Many modern writers, like Cicero’s Cato, ascribe great efficacy to the accumulated examples of old men who have achieved exceptional success late in life, not only in business, arts, and letters but in the greatest art of all, that of conserving health and youth. We can easily conceive of a new temple of fame to immortalize those who have mastered the art of deferring senility and death.
Captain G. E. D. Diamond[86] claimed to be 103 and in his book tells us how he lived—no sweets, meats, stimulants, tobacco, tea, or coffee; had never married; found a panacea in olive oil taken internally and with which he once or twice daily rubbed his body; found great virtue in a cup of hot water at breakfast, grapefruit at luncheon, bread buttered with olive oil; used milk, and fish. He discants at length upon the kinds, purity, and mode of application of his panacea and is a polemic vegetarian.
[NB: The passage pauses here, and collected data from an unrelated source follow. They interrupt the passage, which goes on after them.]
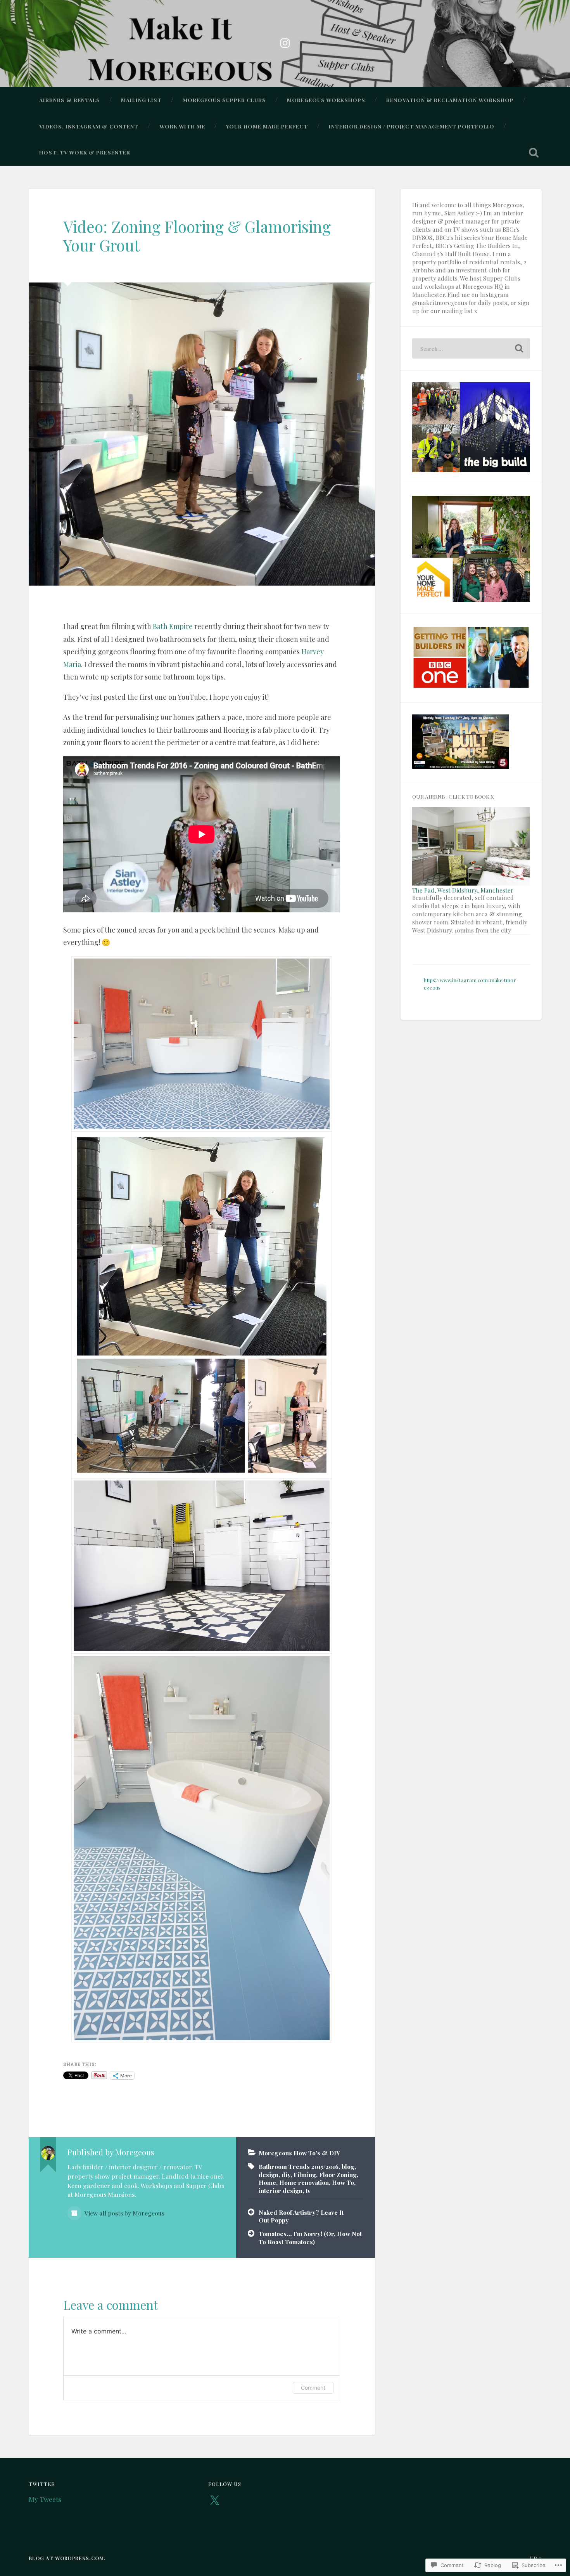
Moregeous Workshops (326, 99)
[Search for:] (471, 348)
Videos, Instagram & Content (88, 126)
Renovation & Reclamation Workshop (450, 99)
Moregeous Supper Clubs (224, 99)
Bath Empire (173, 626)
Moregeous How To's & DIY (299, 2153)
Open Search (534, 152)
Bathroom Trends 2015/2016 (299, 2166)
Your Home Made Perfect (267, 126)
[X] (214, 2501)
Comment (313, 2387)
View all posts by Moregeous (123, 2213)
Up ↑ (536, 2558)
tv (308, 2190)
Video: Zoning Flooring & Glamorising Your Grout (197, 236)
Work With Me (182, 126)
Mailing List (141, 99)
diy (286, 2174)
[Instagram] (285, 41)
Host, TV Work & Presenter (84, 152)
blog (348, 2166)
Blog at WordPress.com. (67, 2558)
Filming (305, 2174)
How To (343, 2182)
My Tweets (45, 2499)
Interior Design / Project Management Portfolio (411, 126)
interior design (280, 2190)
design (268, 2174)
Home (267, 2182)
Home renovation (304, 2182)
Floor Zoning (338, 2174)
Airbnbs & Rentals (69, 99)
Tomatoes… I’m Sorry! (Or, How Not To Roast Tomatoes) (310, 2237)
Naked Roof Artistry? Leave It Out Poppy (301, 2216)
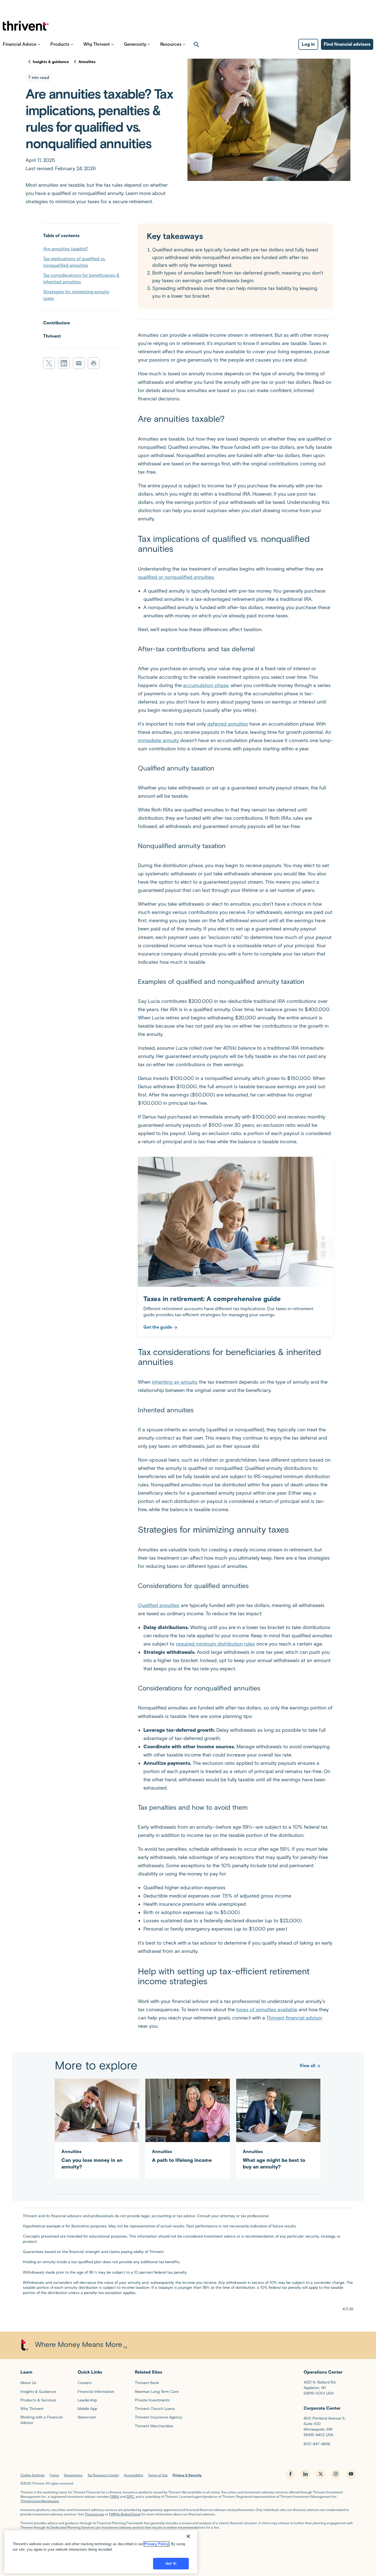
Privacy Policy (156, 2544)
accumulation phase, (206, 685)
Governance (73, 2475)
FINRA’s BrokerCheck (125, 2514)
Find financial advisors (347, 44)
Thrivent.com (94, 2514)
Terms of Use (158, 2475)
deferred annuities (227, 724)
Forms (54, 2475)
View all (307, 2065)
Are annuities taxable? (65, 248)
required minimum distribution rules (215, 1644)
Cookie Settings (32, 2475)
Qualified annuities (158, 1605)
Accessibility (133, 2475)
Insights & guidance (51, 61)
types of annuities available (266, 2010)
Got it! (170, 2563)
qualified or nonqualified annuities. (176, 577)
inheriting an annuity (174, 1382)
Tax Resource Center (103, 2475)
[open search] (196, 44)
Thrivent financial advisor (294, 2018)
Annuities (87, 61)
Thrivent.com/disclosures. (39, 2501)
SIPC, (131, 2496)
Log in (308, 44)
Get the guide (157, 1327)
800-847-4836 (317, 2444)
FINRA (114, 2496)
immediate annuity (158, 740)
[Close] (188, 2536)
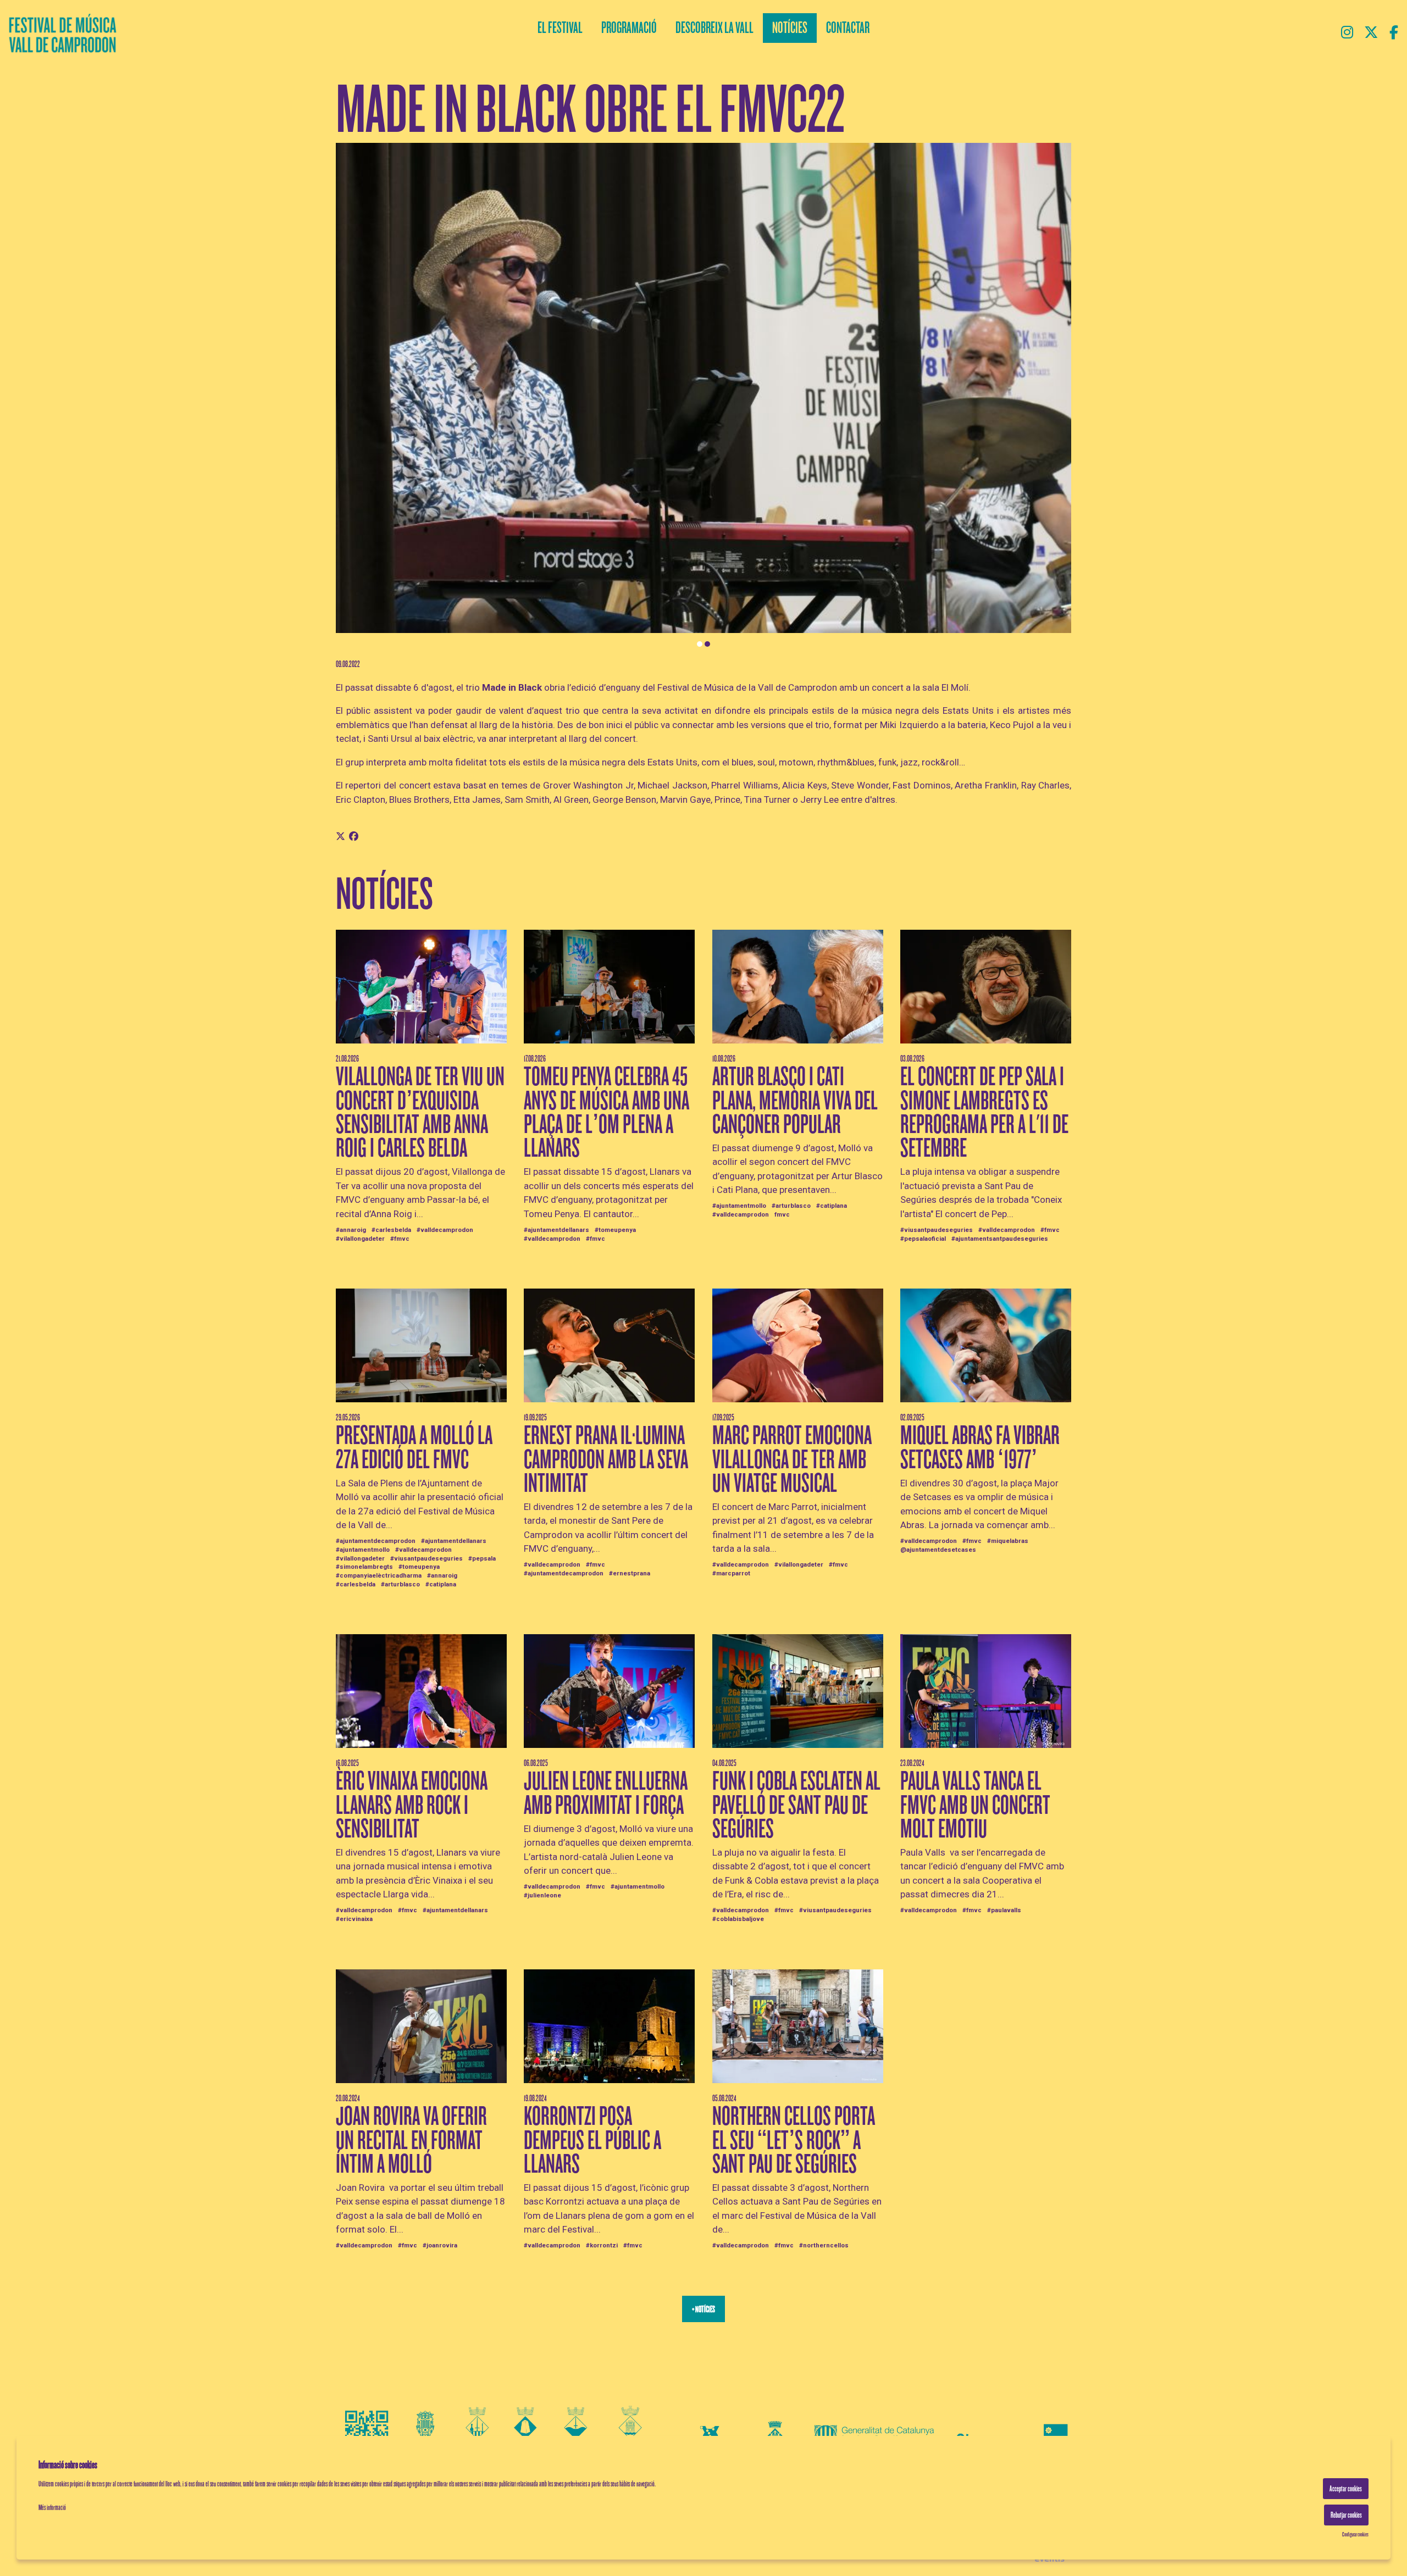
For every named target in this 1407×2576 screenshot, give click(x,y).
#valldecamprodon (445, 1230)
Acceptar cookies (1346, 2488)
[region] (703, 396)
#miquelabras (1007, 1541)
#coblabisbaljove (738, 1919)
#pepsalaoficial (923, 1238)
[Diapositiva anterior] (351, 396)
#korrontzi (602, 2245)
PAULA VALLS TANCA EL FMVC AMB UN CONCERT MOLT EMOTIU (975, 1805)
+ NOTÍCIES (703, 2309)
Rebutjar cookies (1346, 2515)
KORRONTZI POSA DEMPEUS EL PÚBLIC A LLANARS (592, 2140)
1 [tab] (699, 644)
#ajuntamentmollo (739, 1205)
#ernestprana (629, 1573)
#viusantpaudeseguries (936, 1230)
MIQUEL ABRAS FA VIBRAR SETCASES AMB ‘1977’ (980, 1447)
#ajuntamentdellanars (556, 1230)
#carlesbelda (391, 1230)
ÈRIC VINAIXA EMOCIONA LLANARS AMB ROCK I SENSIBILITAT (412, 1805)
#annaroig (351, 1230)
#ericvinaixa (354, 1919)
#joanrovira (440, 2245)
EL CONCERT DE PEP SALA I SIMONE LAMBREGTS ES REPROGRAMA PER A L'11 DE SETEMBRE (984, 1112)
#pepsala (482, 1558)
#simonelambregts (364, 1566)
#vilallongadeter (360, 1238)
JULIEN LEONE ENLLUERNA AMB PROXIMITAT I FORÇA (606, 1793)
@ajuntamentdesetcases (938, 1549)
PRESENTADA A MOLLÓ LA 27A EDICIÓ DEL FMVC (414, 1447)
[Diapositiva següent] (1056, 396)
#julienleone (542, 1895)
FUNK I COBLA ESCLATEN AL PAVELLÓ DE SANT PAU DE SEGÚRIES (796, 1805)
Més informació (52, 2507)
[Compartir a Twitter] (340, 837)
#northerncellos (824, 2245)
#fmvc (399, 1238)
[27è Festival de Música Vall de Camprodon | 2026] (234, 36)
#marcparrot (731, 1573)
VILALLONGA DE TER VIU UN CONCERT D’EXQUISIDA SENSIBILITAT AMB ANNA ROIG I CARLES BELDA (420, 1112)
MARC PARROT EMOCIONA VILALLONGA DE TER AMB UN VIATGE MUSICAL (792, 1459)
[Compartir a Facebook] (353, 837)
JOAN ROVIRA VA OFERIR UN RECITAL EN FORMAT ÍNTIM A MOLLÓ (411, 2140)
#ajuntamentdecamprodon (376, 1541)
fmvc (782, 1214)
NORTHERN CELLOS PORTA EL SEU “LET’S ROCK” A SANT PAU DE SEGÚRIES (793, 2140)
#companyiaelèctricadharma (379, 1575)
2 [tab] (707, 644)
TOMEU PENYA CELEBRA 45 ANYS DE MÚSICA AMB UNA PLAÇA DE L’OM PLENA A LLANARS (606, 1112)
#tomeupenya (615, 1230)
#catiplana (831, 1205)
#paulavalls (1004, 1910)
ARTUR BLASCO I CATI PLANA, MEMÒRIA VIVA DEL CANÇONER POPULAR (795, 1100)
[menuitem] (1347, 33)
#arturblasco (791, 1205)
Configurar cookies (1355, 2534)
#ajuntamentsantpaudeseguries (999, 1238)
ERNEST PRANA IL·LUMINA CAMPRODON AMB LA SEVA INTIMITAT (606, 1459)
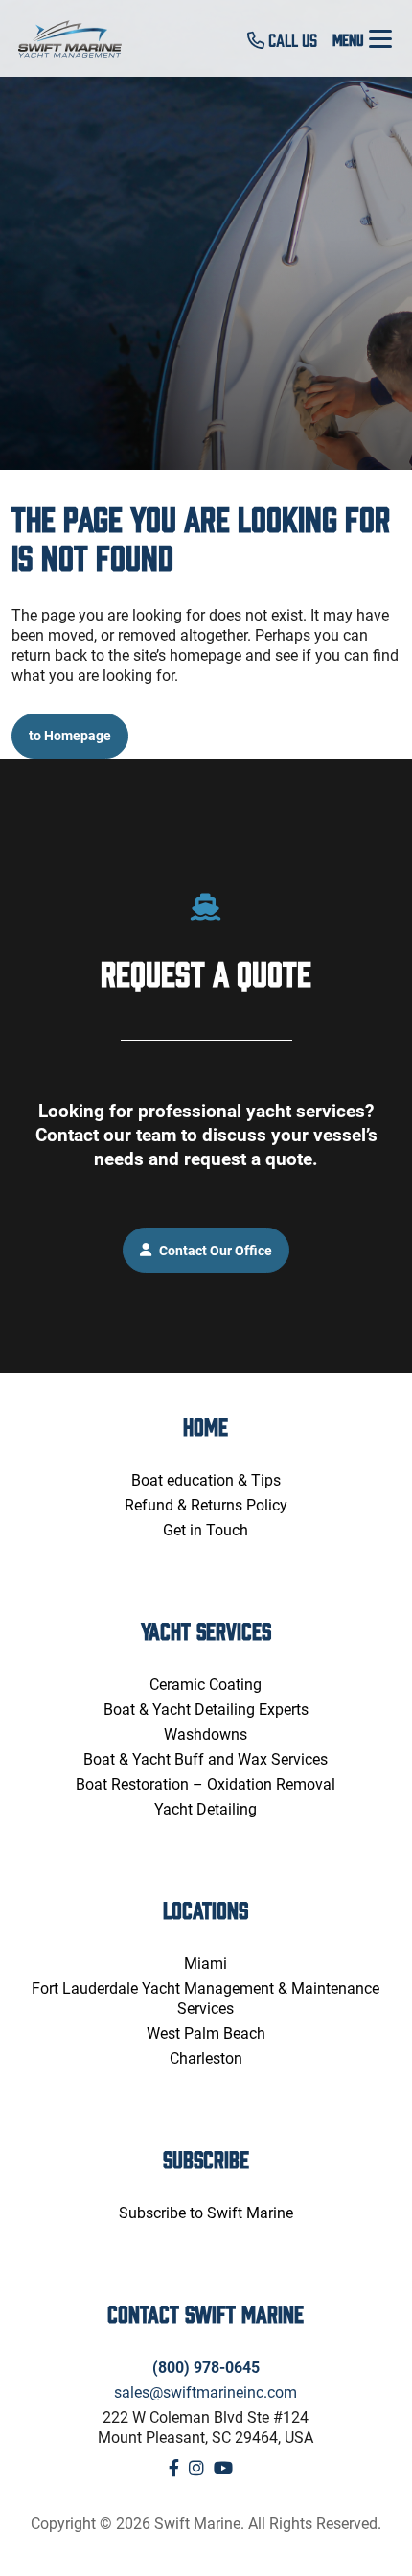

The late Cardinal Gibbons[87] thinks no one ever died of hard work and says that he almost never had an idle moment. He forced himself to lie in bed at least eight hours and did not worry if he did not fall asleep. The foundations of health are laid in youth and he laid the greatest stress upon plenty of regular exercise suitable to one’s age, moderation in eating and drinking, plenty of sleep, an occupation, and avoidance of worry.